▶ _Given instruction 1_: Return every one of the records verbatim, leaving out the pictures, and omit the article that precedes them.

▶ _Page excerpt_:
------

Yo-Yo Ma Trades Licks with Bluegrass Jokesters on New CD
Edgar Meyer, Stuart Duncan, and Chris Thile welcome their classical friend into the fold in ‘The Goat Rodeo Sessions’

Cellist Yo-Yo Ma has wrangled in bluegrass buddies bassist Edgar Meyer, fiddler Stuart Duncan, and mandolin and fiddle player Chris Thile for a new Sony Masterworks CD that bears the curious title The Goat Rodeo Sessions. “When you hear the music, it sort of fulfills that curiosity,” Ma says.
A goat rodeo “is about the most polite term used by aviation people . . . to describe a scenario that requires about 100 things to go right at once if you intend to walk away from it,” according to UrbanDictionary.com. Ma further simplifies the concept: “Everything has to go right in order for there to be a good result.”
More of a jam session than an exercise in strategic songwriting (Ma can’t recall who wrote what during the sessions), Goat Rodeo is the result of exceptional instrumentalists commingling musical communities. “ ‘Communities’ is shorthand for a vocabulary that a group of people know,” Ma says. “It reinforces who they are. The way [Meyer, Duncan, and Thile] express community is through jokes—historical jokes, ‘Who did what and said what.’
“I realized that that’s exactly what also happens in the classical community. . . . I started telling them, ‘Hey, you know that reminds me of when Heifetz said that!’”

------

▶ _Materials provided_:
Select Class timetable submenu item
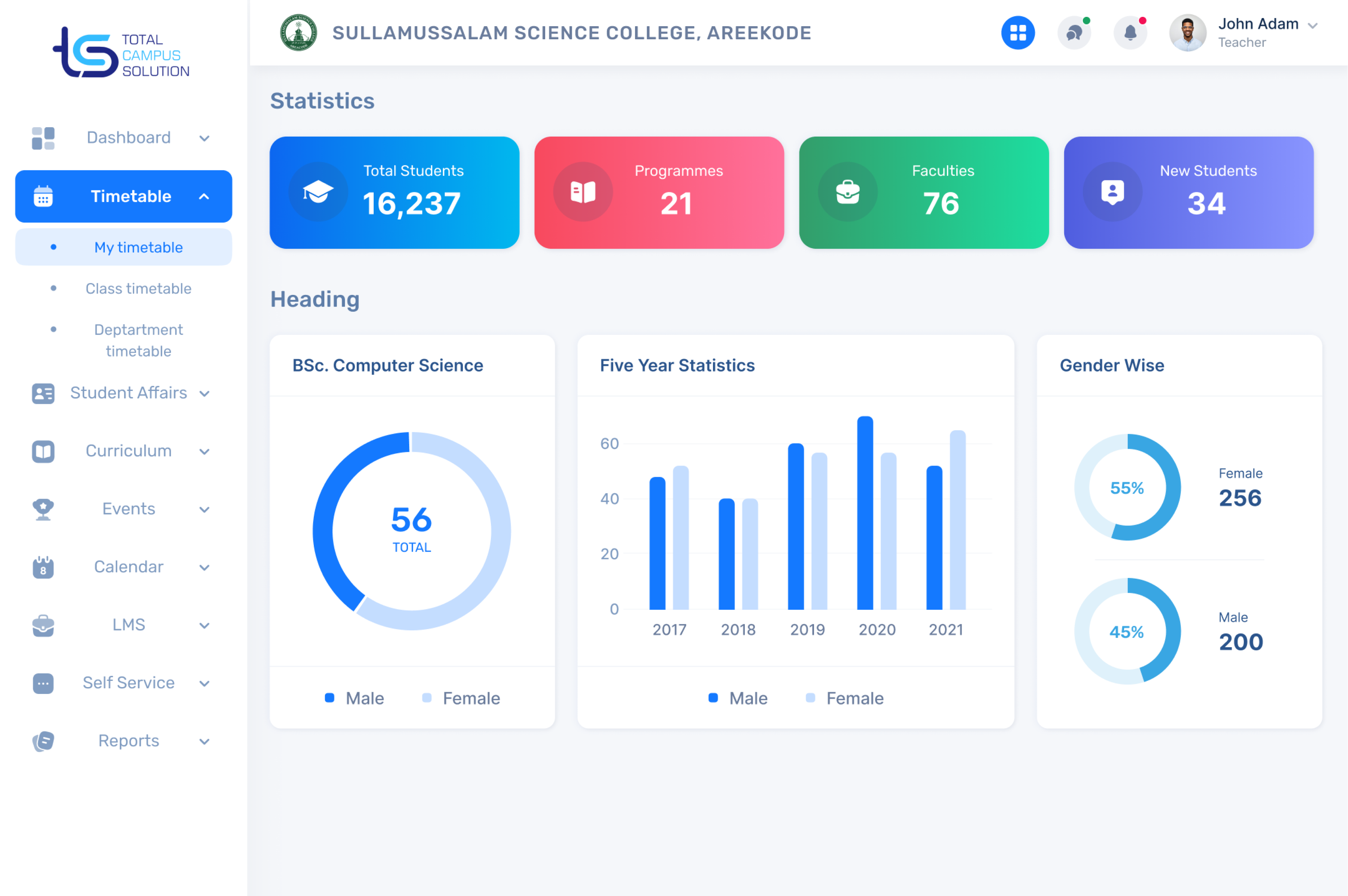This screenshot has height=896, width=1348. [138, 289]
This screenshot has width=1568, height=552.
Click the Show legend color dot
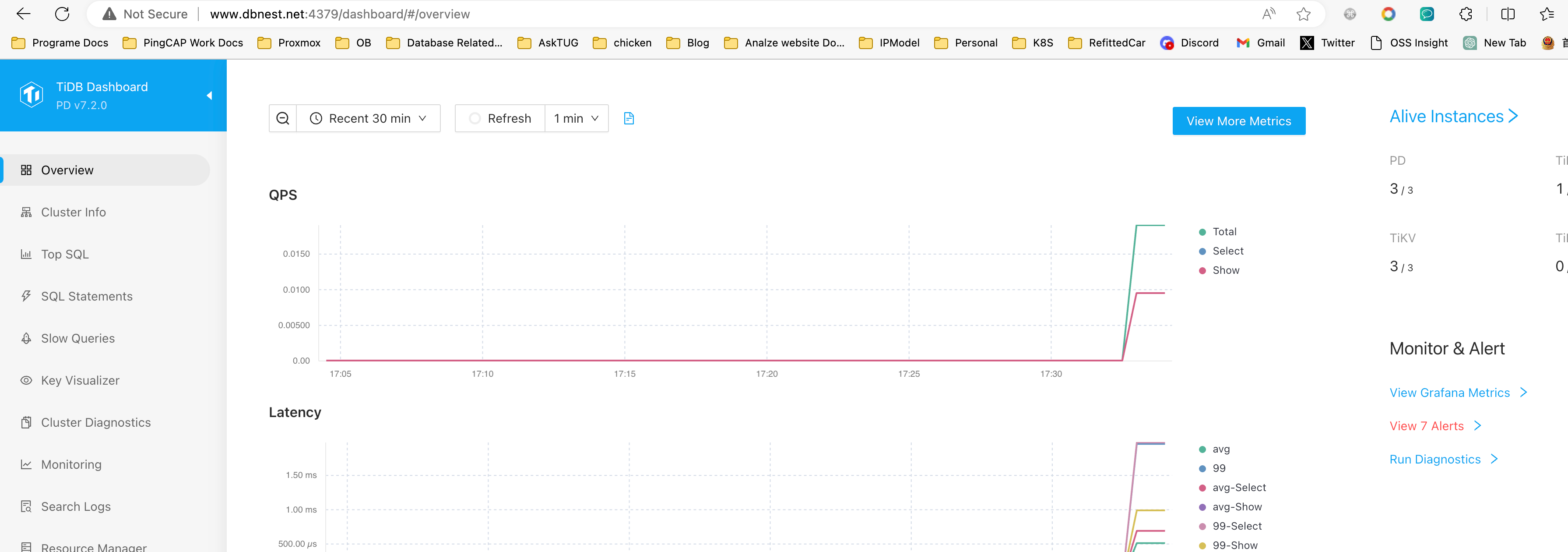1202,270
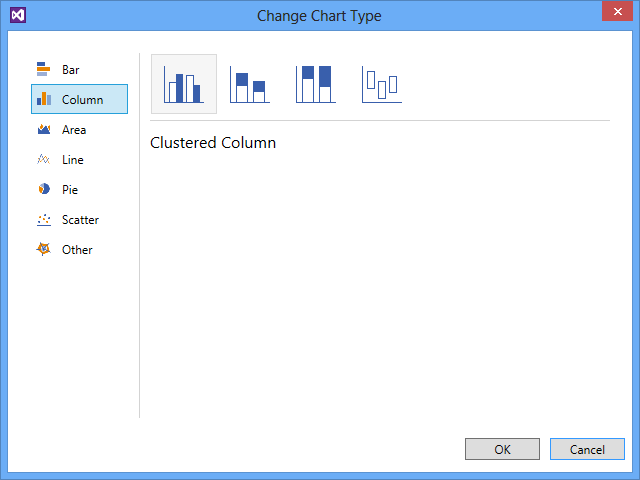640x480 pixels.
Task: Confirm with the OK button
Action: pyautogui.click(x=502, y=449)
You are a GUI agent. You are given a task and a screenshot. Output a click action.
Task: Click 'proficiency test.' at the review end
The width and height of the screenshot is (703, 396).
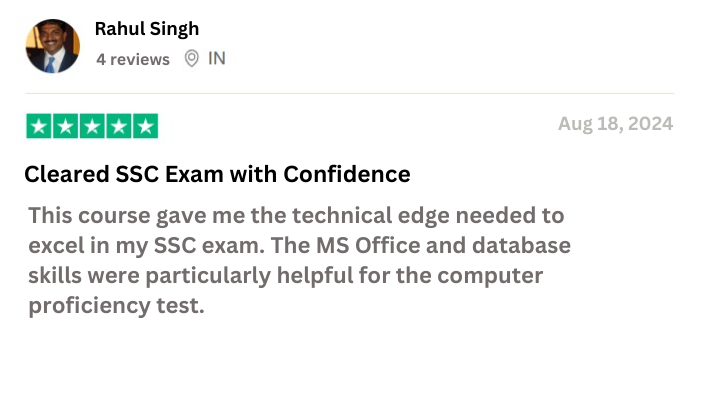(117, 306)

------

▶ _Given instruction 2_: Retype the entire Yo-Yo Ma article without any alteration.

▶ _Expected answer 1_:
Select Class timetable submenu item
This screenshot has height=896, width=1348. [138, 289]
This screenshot has width=1568, height=552.
Click the Show legend color dot
1202,270
640x480 pixels.
Task: Confirm with the OK button
Action: pyautogui.click(x=502, y=449)
You are a GUI agent. You are given a task and a screenshot. Output a click action.
Task: Click 'proficiency test.' at the review end
The width and height of the screenshot is (703, 396).
(117, 306)

▶ _Expected answer 2_:
Yo-Yo Ma Trades Licks with Bluegrass Jokesters on New CD
Edgar Meyer, Stuart Duncan, and Chris Thile welcome their classical friend into the fold in ‘The Goat Rodeo Sessions’

Cellist Yo-Yo Ma has wrangled in bluegrass buddies bassist Edgar Meyer, fiddler Stuart Duncan, and mandolin and fiddle player Chris Thile for a new Sony Masterworks CD that bears the curious title The Goat Rodeo Sessions. “When you hear the music, it sort of fulfills that curiosity,” Ma says.
A goat rodeo “is about the most polite term used by aviation people . . . to describe a scenario that requires about 100 things to go right at once if you intend to walk away from it,” according to UrbanDictionary.com. Ma further simplifies the concept: “Everything has to go right in order for there to be a good result.”
More of a jam session than an exercise in strategic songwriting (Ma can’t recall who wrote what during the sessions), Goat Rodeo is the result of exceptional instrumentalists commingling musical communities. “ ‘Communities’ is shorthand for a vocabulary that a group of people know,” Ma says. “It reinforces who they are. The way [Meyer, Duncan, and Thile] express community is through jokes—historical jokes, ‘Who did what and said what.’
“I realized that that’s exactly what also happens in the classical community. . . . I started telling them, ‘Hey, you know that reminds me of when Heifetz said that!’”